Two Types of Pulpitis
An infection of the pulp starts out as reversible pulpitis. Reversible pulpitis typically shows up as sensitivity to hot, cold, or sweet food and drink. Patients may have stabbing and shooting pain that usually subsides once the stimulus (the food or beverage) is removed.
The good news about reversible pulpitis is that it is, indeed, reversible. As long as the root is still alive it can be returned back to normal. Treatment is usually as simple as a visit to the dentist for a filling. After the cavity is fixed, the tooth is healthy once again.

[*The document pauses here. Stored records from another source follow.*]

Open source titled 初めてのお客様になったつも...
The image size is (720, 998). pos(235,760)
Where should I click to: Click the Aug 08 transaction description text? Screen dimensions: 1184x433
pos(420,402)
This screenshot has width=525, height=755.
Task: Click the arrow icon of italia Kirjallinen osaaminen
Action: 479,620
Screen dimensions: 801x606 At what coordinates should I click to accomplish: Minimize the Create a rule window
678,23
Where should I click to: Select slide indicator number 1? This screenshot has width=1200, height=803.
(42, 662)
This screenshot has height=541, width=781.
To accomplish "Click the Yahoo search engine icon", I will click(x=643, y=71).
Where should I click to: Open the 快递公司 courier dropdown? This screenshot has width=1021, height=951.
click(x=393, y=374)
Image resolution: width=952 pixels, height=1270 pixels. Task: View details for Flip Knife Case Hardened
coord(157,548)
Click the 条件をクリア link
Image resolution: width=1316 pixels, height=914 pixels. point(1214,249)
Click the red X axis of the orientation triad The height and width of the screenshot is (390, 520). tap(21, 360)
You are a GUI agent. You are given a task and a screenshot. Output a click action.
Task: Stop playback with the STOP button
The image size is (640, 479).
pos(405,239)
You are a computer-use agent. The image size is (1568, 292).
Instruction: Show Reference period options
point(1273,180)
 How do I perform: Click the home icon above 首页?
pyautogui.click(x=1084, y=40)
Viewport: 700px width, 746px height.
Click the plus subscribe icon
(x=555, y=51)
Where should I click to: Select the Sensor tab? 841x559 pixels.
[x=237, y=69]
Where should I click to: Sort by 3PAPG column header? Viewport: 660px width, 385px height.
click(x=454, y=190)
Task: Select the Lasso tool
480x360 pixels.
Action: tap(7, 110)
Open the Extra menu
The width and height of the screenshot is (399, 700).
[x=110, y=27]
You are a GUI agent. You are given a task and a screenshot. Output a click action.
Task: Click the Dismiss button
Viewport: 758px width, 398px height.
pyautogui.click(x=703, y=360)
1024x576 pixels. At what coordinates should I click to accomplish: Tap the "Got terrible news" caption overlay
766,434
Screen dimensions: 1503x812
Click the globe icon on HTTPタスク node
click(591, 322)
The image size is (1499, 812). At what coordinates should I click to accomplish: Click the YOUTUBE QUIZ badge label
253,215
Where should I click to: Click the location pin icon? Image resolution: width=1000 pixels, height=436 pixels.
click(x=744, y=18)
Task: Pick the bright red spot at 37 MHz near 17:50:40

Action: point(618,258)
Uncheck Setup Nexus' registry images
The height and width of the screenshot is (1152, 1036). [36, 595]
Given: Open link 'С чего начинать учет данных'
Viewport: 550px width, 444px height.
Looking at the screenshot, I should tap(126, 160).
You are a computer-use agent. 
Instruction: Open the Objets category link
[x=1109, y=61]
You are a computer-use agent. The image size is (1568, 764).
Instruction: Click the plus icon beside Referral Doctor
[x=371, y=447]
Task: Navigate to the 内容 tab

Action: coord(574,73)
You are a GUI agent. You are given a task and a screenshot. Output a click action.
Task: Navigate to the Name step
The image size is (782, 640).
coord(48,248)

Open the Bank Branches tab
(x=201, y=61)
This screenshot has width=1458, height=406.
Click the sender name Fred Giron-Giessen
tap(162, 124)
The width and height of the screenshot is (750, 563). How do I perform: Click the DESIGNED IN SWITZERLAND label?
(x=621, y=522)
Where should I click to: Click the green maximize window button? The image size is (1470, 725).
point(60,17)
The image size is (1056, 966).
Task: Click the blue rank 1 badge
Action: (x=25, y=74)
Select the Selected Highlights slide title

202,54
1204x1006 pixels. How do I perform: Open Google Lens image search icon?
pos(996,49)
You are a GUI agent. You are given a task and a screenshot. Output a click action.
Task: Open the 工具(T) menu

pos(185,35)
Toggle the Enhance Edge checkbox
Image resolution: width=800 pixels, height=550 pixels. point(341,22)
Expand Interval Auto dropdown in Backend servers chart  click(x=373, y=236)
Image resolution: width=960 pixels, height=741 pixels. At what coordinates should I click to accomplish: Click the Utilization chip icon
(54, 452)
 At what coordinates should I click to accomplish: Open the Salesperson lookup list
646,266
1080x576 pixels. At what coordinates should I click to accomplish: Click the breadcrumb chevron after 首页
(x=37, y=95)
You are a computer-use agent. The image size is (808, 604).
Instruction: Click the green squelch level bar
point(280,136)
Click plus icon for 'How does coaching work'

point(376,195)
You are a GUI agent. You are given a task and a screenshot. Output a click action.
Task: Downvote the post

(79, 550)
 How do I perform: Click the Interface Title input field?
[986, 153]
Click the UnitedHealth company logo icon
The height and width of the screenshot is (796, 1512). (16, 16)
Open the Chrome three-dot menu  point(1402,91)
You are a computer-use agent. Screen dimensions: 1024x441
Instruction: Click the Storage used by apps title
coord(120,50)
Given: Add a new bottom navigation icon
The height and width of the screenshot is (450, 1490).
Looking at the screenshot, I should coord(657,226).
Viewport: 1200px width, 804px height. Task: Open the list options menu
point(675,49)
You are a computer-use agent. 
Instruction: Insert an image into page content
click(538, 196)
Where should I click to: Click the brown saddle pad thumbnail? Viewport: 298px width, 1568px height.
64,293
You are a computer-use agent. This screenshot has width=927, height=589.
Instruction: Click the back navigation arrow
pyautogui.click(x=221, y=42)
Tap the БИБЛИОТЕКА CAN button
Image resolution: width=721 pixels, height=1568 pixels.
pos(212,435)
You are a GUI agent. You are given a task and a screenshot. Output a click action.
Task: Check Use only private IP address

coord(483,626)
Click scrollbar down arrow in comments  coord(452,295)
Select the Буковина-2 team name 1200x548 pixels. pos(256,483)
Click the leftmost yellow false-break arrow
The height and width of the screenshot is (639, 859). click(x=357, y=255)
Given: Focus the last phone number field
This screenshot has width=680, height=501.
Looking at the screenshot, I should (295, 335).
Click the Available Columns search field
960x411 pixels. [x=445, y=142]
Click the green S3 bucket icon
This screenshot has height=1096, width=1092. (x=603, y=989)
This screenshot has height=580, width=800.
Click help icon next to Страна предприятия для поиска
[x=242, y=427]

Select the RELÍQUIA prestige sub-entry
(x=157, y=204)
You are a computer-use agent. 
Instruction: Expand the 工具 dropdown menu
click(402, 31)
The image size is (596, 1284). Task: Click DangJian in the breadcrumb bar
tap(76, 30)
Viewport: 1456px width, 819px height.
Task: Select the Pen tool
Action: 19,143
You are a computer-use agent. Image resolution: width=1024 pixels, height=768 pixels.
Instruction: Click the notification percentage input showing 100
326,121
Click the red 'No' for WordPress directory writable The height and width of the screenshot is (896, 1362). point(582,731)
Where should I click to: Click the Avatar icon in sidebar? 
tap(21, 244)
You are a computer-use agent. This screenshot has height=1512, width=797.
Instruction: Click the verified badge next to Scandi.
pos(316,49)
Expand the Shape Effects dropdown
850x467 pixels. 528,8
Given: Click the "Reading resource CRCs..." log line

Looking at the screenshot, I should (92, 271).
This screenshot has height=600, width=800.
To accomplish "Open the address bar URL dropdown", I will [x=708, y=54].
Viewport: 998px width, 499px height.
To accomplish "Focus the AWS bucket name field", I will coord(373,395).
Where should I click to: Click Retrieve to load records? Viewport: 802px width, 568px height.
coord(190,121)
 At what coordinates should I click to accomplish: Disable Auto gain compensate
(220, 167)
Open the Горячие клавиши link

Irreversible pulpitis develops when the tooth isn’t treated and the infection grows. This can result in an abscess that can kill the tooth and damage it beyond repair. Patients with irreversible pulpitis describe dull, throbbing pain. It lingers long after eating and drinking stops. A fever, chills, or rash could indicate that the infection is spreading. If this happens, get help immediately.
A dentist has two choices to deal with irreversible pulpitis. A root canal procedure, or having the tooth pulled. The longer a patient waits to get treatment, the more painful (and expensive) the procedure will be.
It is important to consult a dentist for either reversible or irreversible pulpitis. In the meantime, there are things that can be done to alleviate the pain.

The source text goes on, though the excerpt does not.